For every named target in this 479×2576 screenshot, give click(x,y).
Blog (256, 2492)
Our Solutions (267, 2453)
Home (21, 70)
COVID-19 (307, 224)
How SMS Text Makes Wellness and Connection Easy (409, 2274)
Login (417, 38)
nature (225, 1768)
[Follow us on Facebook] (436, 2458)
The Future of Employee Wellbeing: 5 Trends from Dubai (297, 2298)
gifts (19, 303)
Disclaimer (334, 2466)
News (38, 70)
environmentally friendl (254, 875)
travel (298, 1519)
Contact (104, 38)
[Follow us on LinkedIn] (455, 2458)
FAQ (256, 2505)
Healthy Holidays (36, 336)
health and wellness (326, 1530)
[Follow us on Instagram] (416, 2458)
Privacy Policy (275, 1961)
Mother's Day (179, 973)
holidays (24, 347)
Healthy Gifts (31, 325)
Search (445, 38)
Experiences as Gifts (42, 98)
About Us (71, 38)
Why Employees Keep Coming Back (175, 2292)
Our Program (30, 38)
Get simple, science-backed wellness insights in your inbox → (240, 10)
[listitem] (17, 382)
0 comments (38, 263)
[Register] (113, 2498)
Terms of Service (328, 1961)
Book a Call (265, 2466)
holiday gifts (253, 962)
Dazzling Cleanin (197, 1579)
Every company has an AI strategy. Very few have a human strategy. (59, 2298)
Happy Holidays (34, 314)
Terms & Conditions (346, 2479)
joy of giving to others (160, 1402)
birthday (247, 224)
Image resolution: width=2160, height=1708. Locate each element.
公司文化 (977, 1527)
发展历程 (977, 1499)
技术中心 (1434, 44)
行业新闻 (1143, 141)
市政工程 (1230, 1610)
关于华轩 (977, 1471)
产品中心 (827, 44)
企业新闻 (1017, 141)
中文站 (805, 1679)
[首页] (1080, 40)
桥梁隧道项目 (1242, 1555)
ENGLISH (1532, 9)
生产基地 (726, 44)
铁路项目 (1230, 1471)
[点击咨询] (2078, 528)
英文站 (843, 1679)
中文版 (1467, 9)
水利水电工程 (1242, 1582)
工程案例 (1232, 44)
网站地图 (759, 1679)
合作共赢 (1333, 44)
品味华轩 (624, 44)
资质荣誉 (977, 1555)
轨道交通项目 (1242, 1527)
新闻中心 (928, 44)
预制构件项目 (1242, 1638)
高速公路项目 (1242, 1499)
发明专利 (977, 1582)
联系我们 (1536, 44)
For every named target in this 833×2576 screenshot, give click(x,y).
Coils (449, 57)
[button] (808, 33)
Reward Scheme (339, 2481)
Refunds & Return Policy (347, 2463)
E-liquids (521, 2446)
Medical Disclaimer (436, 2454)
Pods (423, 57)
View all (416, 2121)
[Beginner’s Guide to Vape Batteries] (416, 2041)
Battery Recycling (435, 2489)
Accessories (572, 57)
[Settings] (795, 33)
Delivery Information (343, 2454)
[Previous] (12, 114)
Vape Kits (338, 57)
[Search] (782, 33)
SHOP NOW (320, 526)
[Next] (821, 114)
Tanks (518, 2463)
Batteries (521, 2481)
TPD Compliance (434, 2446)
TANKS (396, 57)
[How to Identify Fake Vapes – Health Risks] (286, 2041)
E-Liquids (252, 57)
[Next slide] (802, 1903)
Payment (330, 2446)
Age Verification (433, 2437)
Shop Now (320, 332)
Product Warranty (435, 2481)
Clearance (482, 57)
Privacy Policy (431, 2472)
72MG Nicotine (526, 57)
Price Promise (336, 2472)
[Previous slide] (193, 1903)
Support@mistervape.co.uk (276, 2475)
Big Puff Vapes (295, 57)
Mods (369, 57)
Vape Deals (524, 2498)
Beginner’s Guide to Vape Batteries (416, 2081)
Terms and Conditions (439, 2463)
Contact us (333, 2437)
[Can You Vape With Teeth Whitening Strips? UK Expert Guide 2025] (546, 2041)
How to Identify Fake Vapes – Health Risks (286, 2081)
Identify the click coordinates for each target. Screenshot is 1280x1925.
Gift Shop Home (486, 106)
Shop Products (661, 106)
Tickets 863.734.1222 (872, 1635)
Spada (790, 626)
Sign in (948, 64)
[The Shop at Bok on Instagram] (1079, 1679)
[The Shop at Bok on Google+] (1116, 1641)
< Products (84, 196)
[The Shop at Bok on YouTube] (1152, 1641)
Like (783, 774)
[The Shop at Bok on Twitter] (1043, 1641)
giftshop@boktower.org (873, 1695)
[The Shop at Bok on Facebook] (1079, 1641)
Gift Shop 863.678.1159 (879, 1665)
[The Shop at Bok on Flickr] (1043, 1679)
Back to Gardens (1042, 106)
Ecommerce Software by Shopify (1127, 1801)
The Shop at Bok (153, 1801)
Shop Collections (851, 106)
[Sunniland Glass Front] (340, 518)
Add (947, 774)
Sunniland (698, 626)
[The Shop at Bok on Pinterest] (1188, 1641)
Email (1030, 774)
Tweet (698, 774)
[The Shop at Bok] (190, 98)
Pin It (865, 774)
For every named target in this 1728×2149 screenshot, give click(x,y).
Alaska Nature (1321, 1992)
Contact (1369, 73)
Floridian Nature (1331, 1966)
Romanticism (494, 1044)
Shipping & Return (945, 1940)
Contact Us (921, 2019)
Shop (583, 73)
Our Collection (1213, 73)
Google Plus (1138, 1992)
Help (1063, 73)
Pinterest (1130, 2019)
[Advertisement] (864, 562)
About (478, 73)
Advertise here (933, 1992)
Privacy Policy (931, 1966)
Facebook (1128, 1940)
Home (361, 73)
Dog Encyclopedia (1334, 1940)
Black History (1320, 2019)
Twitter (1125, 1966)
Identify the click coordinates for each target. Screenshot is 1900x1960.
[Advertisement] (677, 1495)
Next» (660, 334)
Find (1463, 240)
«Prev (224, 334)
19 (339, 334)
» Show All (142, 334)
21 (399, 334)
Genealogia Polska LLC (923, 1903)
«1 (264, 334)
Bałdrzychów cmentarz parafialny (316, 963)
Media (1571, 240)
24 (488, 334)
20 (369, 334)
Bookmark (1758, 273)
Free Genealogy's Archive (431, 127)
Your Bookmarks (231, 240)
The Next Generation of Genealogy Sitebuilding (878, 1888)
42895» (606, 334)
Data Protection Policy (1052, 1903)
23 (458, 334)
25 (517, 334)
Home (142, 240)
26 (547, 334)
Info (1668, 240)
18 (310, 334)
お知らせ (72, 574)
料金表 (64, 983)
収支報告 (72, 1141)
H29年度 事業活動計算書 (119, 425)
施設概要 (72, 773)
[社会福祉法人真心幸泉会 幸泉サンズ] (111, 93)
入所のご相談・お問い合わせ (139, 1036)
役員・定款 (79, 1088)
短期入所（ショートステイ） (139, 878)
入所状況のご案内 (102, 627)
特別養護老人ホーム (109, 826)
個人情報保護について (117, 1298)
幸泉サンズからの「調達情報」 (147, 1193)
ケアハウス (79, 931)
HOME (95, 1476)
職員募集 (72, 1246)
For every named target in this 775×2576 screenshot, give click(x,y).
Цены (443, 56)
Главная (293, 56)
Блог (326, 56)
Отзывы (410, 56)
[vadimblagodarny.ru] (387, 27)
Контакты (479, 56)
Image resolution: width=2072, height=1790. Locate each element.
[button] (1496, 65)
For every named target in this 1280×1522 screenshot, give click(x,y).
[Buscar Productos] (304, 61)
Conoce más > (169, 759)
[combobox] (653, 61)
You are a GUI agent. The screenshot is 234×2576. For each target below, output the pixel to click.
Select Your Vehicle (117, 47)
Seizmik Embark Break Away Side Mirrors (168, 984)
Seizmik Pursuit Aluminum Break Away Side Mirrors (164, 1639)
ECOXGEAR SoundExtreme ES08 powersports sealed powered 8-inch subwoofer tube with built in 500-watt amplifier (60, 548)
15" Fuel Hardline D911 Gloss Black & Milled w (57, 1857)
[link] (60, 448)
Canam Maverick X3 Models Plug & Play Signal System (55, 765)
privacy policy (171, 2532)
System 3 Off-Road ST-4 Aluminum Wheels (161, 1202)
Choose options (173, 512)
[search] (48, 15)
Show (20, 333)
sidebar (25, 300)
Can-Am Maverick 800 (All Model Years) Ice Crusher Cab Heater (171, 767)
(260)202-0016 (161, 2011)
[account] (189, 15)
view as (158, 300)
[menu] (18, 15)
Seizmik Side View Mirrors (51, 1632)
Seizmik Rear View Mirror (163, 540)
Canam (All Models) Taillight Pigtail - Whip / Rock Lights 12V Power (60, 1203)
--*--
→ Task instructions
Where the listing above reaches the line that contains "Spada (790, 626)", start retyping, and finish with the line that contains "Sunniland (698, 626)"; reproduce those lines exactly and no others.

→ Exercise solution
Spada (790, 626)
Sign in (948, 64)
[The Shop at Bok on Instagram] (1079, 1679)
[The Shop at Bok on Google+] (1116, 1641)
< Products (84, 196)
[The Shop at Bok on YouTube] (1152, 1641)
Like (783, 774)
[The Shop at Bok on Twitter] (1043, 1641)
giftshop@boktower.org (873, 1695)
[The Shop at Bok on Facebook] (1079, 1641)
Gift Shop 863.678.1159 (879, 1665)
[The Shop at Bok on Flickr] (1043, 1679)
Back to Gardens (1042, 106)
Ecommerce Software by Shopify (1127, 1801)
The Shop at Bok (153, 1801)
Shop Collections (851, 106)
[Sunniland Glass Front] (340, 518)
Add (947, 774)
Sunniland (698, 626)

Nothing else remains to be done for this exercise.